> _SUPPLIED DATA_
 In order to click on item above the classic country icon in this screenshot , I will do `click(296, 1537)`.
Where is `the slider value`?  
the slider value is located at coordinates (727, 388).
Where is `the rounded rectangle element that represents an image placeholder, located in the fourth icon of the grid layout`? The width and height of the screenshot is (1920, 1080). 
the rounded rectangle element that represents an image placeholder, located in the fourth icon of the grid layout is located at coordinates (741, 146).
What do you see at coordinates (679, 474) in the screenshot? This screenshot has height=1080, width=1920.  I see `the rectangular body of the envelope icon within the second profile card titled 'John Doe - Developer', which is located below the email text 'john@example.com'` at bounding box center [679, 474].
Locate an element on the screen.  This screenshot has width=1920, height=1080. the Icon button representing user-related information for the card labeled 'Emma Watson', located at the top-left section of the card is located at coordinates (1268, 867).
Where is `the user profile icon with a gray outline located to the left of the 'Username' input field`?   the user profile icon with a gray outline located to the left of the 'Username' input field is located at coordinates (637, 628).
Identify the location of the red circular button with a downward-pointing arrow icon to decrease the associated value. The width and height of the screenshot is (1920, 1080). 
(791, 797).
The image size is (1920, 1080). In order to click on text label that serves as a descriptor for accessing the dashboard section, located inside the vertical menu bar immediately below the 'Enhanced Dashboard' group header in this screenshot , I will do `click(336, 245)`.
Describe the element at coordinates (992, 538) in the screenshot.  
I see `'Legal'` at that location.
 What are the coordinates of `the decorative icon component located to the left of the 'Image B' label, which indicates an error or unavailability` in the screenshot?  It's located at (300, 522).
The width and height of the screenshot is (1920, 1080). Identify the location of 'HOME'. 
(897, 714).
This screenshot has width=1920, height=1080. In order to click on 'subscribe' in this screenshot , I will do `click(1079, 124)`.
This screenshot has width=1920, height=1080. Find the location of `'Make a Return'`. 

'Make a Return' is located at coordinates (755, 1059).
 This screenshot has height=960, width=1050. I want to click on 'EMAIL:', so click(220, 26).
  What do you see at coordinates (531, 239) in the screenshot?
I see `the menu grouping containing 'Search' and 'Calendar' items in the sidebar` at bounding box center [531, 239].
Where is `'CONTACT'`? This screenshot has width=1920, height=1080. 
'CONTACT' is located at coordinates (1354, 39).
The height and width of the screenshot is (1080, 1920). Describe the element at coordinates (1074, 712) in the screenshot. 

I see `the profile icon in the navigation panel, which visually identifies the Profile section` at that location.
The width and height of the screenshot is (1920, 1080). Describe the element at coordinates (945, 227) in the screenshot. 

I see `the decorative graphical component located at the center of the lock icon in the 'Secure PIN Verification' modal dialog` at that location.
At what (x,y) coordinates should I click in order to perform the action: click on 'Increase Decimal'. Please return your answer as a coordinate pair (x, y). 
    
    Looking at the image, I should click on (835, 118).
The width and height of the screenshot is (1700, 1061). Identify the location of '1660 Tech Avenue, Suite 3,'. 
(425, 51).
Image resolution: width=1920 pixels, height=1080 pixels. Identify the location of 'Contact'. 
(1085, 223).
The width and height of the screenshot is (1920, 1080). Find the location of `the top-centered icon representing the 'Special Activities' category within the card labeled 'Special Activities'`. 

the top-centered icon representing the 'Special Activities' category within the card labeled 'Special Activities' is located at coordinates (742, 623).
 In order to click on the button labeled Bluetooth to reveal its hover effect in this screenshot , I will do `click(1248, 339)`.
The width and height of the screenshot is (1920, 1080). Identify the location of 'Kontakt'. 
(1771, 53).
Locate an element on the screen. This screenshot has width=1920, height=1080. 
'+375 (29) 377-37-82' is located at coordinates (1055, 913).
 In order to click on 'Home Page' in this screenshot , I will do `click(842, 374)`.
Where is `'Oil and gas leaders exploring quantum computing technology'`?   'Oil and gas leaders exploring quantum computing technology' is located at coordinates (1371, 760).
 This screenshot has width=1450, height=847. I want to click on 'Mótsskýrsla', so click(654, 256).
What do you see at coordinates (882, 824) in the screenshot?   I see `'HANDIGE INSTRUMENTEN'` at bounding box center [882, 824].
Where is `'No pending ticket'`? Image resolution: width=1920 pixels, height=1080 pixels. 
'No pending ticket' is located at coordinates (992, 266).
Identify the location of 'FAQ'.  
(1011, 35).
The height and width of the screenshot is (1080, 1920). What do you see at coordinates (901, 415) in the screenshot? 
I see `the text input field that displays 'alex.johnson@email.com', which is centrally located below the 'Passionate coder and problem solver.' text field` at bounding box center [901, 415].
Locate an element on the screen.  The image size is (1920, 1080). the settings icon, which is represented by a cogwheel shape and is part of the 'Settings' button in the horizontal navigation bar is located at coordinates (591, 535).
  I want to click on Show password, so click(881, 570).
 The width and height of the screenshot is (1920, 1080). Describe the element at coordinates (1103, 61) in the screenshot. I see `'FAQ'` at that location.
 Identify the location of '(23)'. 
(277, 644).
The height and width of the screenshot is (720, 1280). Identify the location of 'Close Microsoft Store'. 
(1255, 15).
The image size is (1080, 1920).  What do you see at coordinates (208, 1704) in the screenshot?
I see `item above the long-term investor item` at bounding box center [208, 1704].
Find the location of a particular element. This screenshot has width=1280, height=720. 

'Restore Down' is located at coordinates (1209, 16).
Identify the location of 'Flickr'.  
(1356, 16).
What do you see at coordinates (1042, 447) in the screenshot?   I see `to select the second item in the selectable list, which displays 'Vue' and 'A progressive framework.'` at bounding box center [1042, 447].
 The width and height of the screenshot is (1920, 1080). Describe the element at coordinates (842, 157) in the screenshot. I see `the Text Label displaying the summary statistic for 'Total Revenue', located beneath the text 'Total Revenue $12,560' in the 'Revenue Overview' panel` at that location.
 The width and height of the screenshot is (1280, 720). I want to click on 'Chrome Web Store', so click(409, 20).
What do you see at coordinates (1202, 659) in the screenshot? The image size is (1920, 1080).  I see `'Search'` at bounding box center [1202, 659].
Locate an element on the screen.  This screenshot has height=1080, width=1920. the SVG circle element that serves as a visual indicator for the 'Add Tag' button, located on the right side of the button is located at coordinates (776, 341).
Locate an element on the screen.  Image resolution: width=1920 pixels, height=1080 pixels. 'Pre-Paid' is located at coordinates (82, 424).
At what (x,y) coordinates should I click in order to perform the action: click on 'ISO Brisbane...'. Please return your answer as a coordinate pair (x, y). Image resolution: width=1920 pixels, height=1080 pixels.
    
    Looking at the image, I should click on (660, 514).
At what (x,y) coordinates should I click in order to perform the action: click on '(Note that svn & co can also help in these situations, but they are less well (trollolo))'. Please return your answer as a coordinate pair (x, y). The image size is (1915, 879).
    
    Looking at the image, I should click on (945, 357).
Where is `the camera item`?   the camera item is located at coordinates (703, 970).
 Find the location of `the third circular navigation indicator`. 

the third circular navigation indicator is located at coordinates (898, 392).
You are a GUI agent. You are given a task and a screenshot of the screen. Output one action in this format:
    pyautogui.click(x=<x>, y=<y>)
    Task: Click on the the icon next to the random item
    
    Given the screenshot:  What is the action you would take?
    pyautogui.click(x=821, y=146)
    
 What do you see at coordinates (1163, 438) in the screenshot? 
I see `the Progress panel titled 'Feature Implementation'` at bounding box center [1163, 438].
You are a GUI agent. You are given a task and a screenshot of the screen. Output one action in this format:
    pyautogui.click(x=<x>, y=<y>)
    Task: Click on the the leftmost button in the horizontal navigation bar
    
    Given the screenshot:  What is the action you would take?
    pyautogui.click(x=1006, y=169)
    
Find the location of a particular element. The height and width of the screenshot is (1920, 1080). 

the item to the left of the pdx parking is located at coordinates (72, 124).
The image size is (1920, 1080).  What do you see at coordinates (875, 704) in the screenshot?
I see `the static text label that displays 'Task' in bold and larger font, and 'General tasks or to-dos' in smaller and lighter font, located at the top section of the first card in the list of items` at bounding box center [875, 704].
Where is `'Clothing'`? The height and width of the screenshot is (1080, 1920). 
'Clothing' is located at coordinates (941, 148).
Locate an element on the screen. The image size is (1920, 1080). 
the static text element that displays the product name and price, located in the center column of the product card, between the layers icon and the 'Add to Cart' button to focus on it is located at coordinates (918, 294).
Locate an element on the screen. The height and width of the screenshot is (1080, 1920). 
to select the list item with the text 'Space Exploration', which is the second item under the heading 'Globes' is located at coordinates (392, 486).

> _AIM OF THE TASK_
Could you copy out the data above, everything from the line containing "The height and width of the screenshot is (720, 1280)." down to the line containing "What do you see at coordinates (1202, 659)", keeping every line unchanged?

> _EXERCISE SOLUTION_
The height and width of the screenshot is (720, 1280). Identify the location of 'Close Microsoft Store'. 
(1255, 15).
The image size is (1080, 1920).  What do you see at coordinates (208, 1704) in the screenshot?
I see `item above the long-term investor item` at bounding box center [208, 1704].
Find the location of a particular element. This screenshot has width=1280, height=720. 

'Restore Down' is located at coordinates (1209, 16).
Identify the location of 'Flickr'.  
(1356, 16).
What do you see at coordinates (1042, 447) in the screenshot?   I see `to select the second item in the selectable list, which displays 'Vue' and 'A progressive framework.'` at bounding box center [1042, 447].
 The width and height of the screenshot is (1920, 1080). Describe the element at coordinates (842, 157) in the screenshot. I see `the Text Label displaying the summary statistic for 'Total Revenue', located beneath the text 'Total Revenue $12,560' in the 'Revenue Overview' panel` at that location.
 The width and height of the screenshot is (1280, 720). I want to click on 'Chrome Web Store', so click(409, 20).
What do you see at coordinates (1202, 659) in the screenshot? The image size is (1920, 1080).  I see `'Search'` at bounding box center [1202, 659].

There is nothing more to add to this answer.